Article Text

FRI0554 Poverty Modifies The Effect of Race on Total Knee Arthroplasty Outcomes
  1. S.M. Goodman1,
  2. M.L. Parks2,
  3. M.H. Bogardus1,
  4. M. Zhang3,
  5. J.T. Nguyen3,
  6. Y.-Y. Lee3,
  7. M.P. Figgie2,
  8. L.A. Mandl1,
  9. A.R. Bass1
  1. 1Rheumatology
  2. 2Orthopedics
  3. 3Biostatistics, Hospital for Special Surgery, New York, United States


Background Race is an important predictor of total knee arthroplasty (TKA) outcomes in the United States; however analyses of race can be confounded by socioeconomic factors.

Objectives To analyze the interaction between race and community poverty as it effects patient reported outcomes after TKA.

Methods We identified all patients undergoing TKA enrolled in a hospital based registry between 2007 and 2011, living in three adjacent states. Using geocoding we linked individual-level registry data including WOMAC pain and function to U.S. census tracts (CT) data. We constructed a multivariate linear mixed effect model within multilevel frameworks to assess the interaction between race and CT poverty on 2-year WOMAC outcomes.

Results Of 4225 TKA patients, 194 (4.6%) were black. Baseline WOMAC scores were statistically but not clinically significantly worse for blacks than for whites (WOMAC Pain 49 vs. 55, p<0.0001; WOMAC Function 47 vs. 54, p<0.0001; 100=best). Fewer blacks had a college education or above (45% vs. 62%, p<0.0001), and blacks had higher BMI (33 vs. 30, p<0.001) and more comorbidities than whites (44% >1 comorbidity vs. 27%, p<0.0001). More blacks lived in high poverty neighborhoods (37% vs. 3.5%, p<0.0001). Controlling for multiple potential confounders, our model demonstrated that whites and blacks from census tracts with <10% poverty have similar 2-year WOMAC scores. With increasing community poverty, pain and function worsened; from census tracts with >50% poverty blacks had clinically meaningful worse pain and function compared to whites (Table 1).

_ _ _ _

WORK ITEM |
Copy out the part of the knee arthroplasty abstract that opens with the words containing "Background Race is" and closes with "by socioeconomic factors.".

INFORMATION |

_ _ _ _

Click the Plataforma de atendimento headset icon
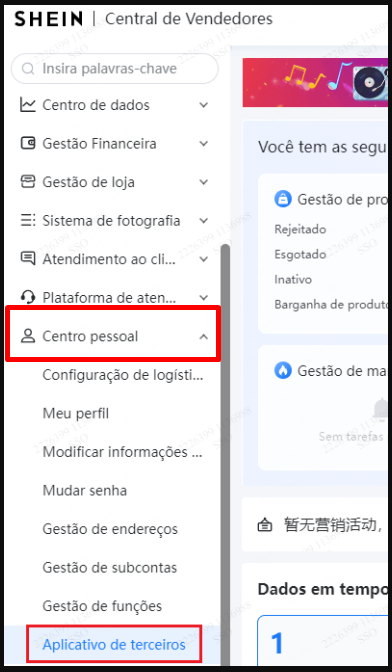(28, 297)
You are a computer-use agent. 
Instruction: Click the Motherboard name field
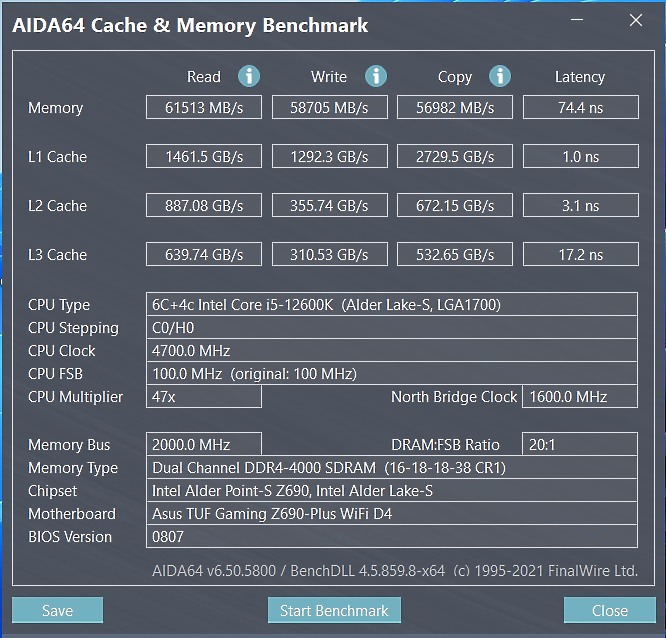click(x=392, y=513)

_ _ _ _

EXERCISE RESPONSE |
Background Race is an important predictor of total knee arthroplasty (TKA) outcomes in the United States; however analyses of race can be confounded by socioeconomic factors.